Kate Marvel

Kate Marvel Biography

Kate Marvel is a climate scientist, science writer, and Associate Research Scientist at NASA Goddard Institute for Space Studies and Columbia Engineering’s Department of Applied Physics and Mathematics. She has her own column in Scientific American called “Hot Planet” and is a science communicator who speaks at a variety of events about climate change.

She attended the University of California at Berkeley in 2003 and she received a Bachelor of Arts degree in physics and astronomy. After she graduated from UC Berkeley, she attended the University of Cambridge as a Gates Scholar. She received her Ph.D. in 2008 in theoretical physics. After she received her Ph.D., Marvel decided to concentrate on the effects of climate change on the planet.

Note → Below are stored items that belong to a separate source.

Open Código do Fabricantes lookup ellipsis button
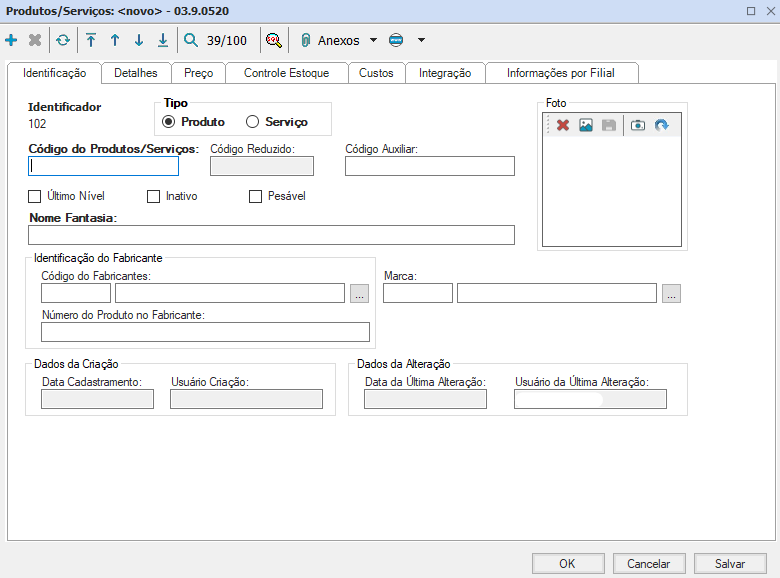This screenshot has height=578, width=780. [360, 293]
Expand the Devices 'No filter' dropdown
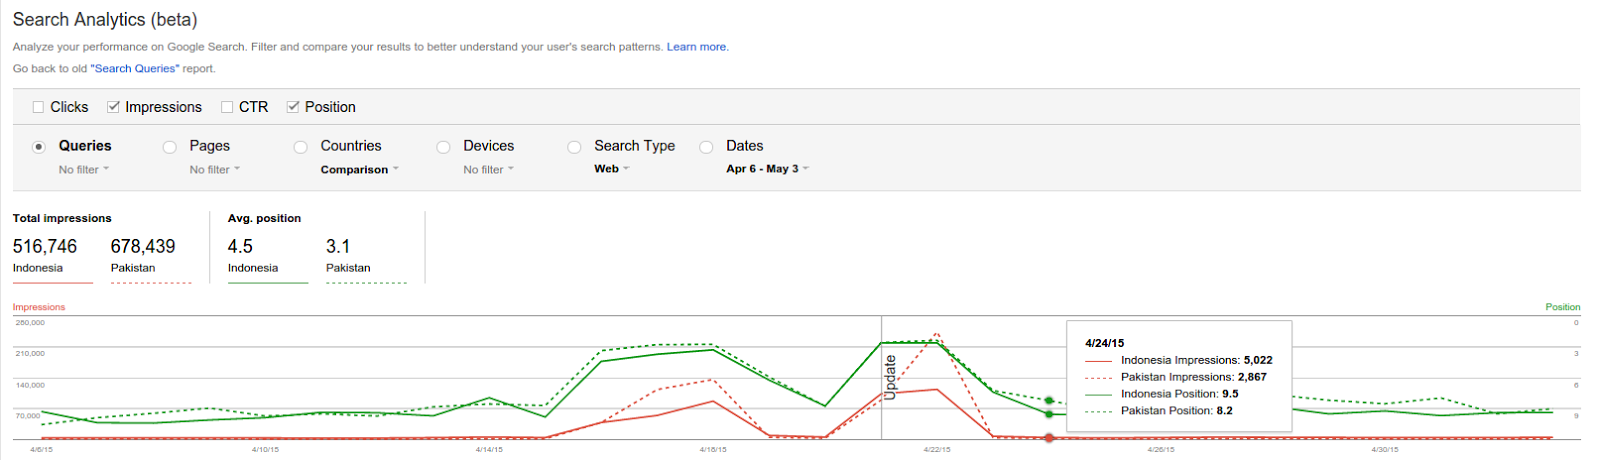This screenshot has width=1600, height=460. click(x=488, y=170)
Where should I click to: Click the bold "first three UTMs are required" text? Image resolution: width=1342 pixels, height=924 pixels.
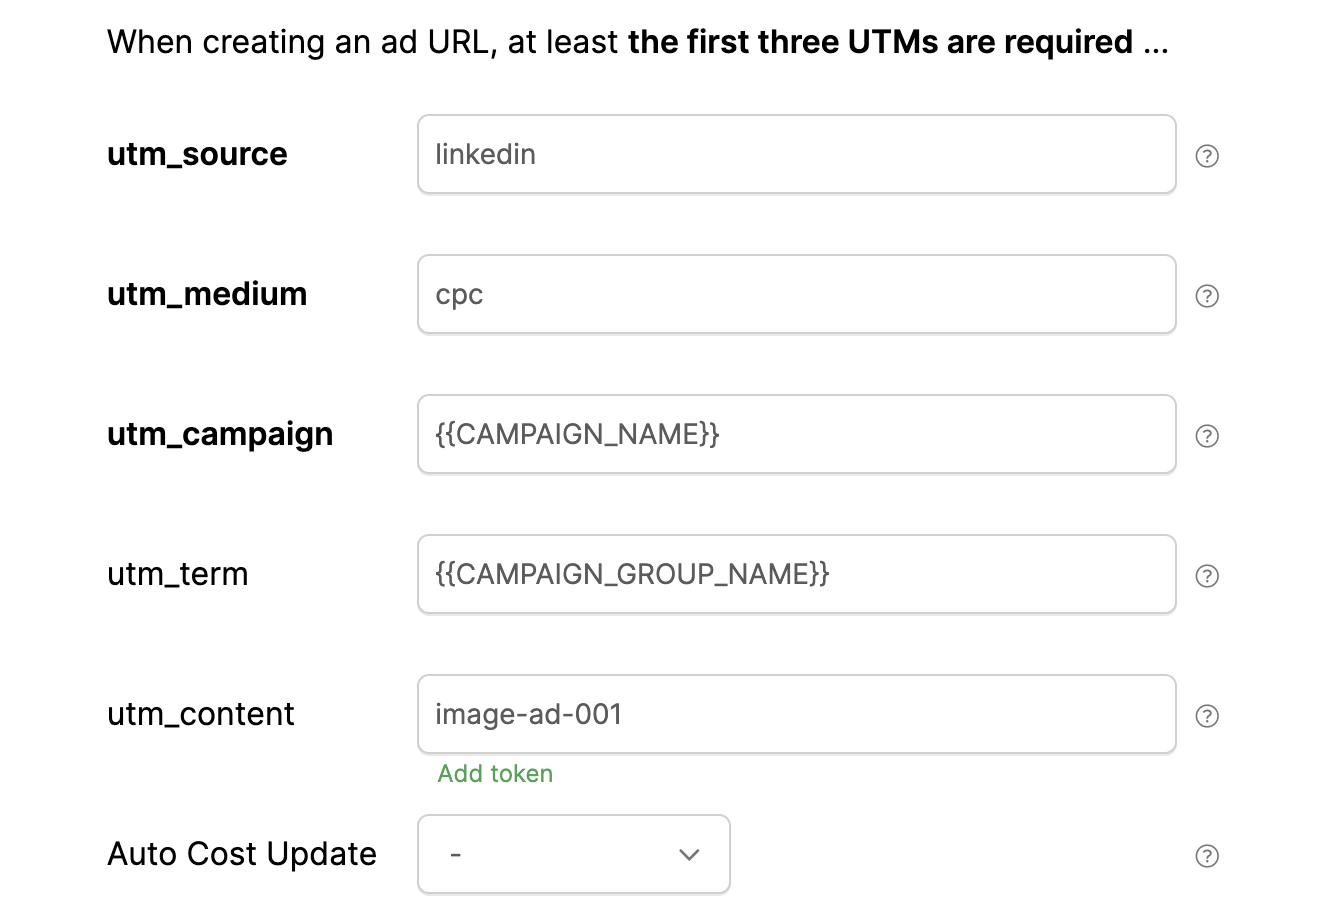(880, 42)
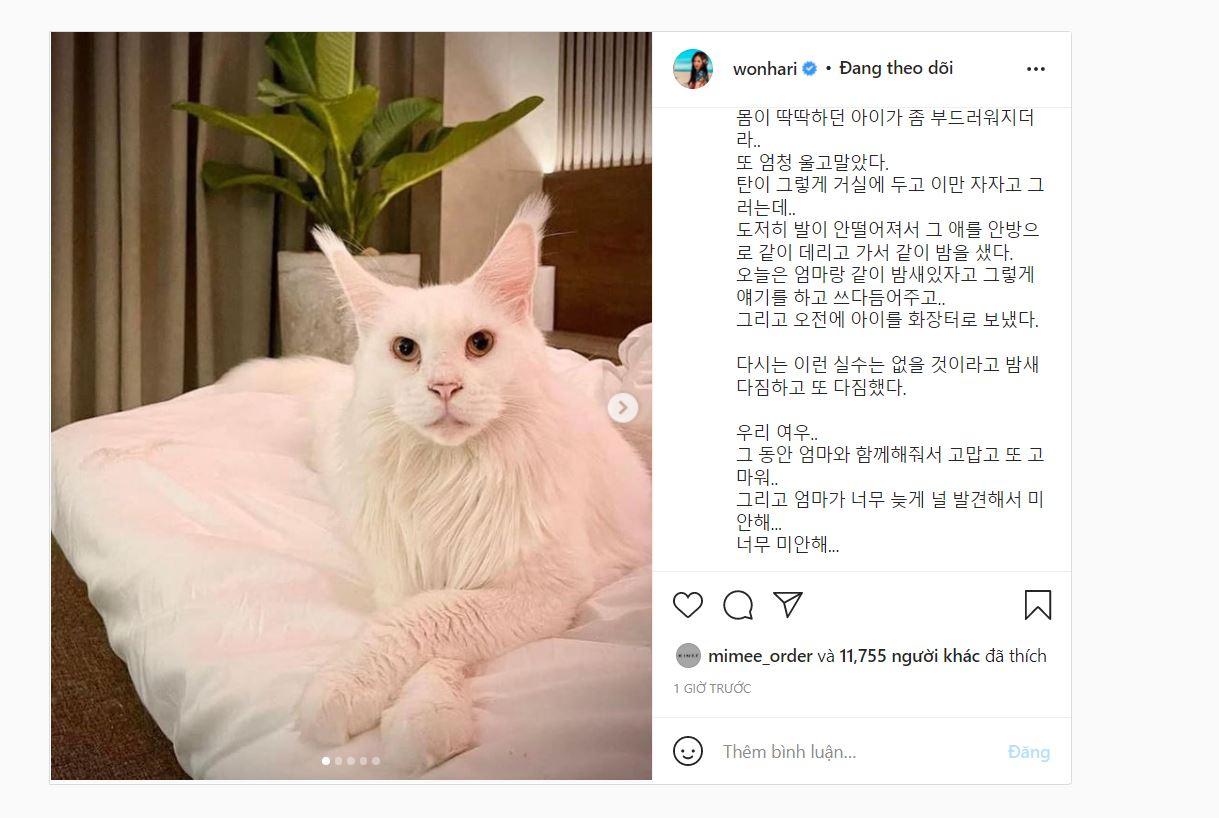This screenshot has height=818, width=1219.
Task: Click the white cat photo
Action: click(x=351, y=406)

She then studied climate science and energy as a Postdoctoral Science Fellow at the Center for International Security and Cooperation at Stanford University and at the Carnegie Institution for Science in the Department of Global Ecology. She then studied at the Lawrence Livermore National Laboratory as a postdoctoral fellow and then she joined the research faculty at NASA.

Marvel’s research predominately centers on climate modeling. Climate modeling uses mathematical equations to predict how energy and matter will interact in different parts of the planet. Through the use of climate modeling, she investigated the effects of cloud cover on rising temperatures. She has also studied and documented the shifting soil patterns from samples taken from different parts of the world to model the effects greenhouse gas has on patterns of drought.

This study was published in the journal Nature in 2019. Marvel and her colleagues were able to identify three distinct phases of drought. They discovered in the first half of the 20th-century draughts were caused by human intervention, then there was a decrease in drought from 1950 to 1975, and then a rise in drought from 1980 until 2019.

Marvel often has public speaking engagements where she discusses the impact of climate change on the planet. She has made guest appearances on different science shows like StarTalk and BRIC Arts Media TV where she uses her expertise in climate change to encourage others to act.

She gave a TED talk on the main stage at the 2017 TED conference about the double-edged effect clouds can have on global warming. She said, “We still don’t know for sure what the future holds, but we’re sending our kids to the future, and they’re not coming back,” Marvel says. “I want them to be prepared for what they’ll face. This is why it’s so important to keep our Earth-observing satellites up there, and to hire smart, diverse people to improve climate models.”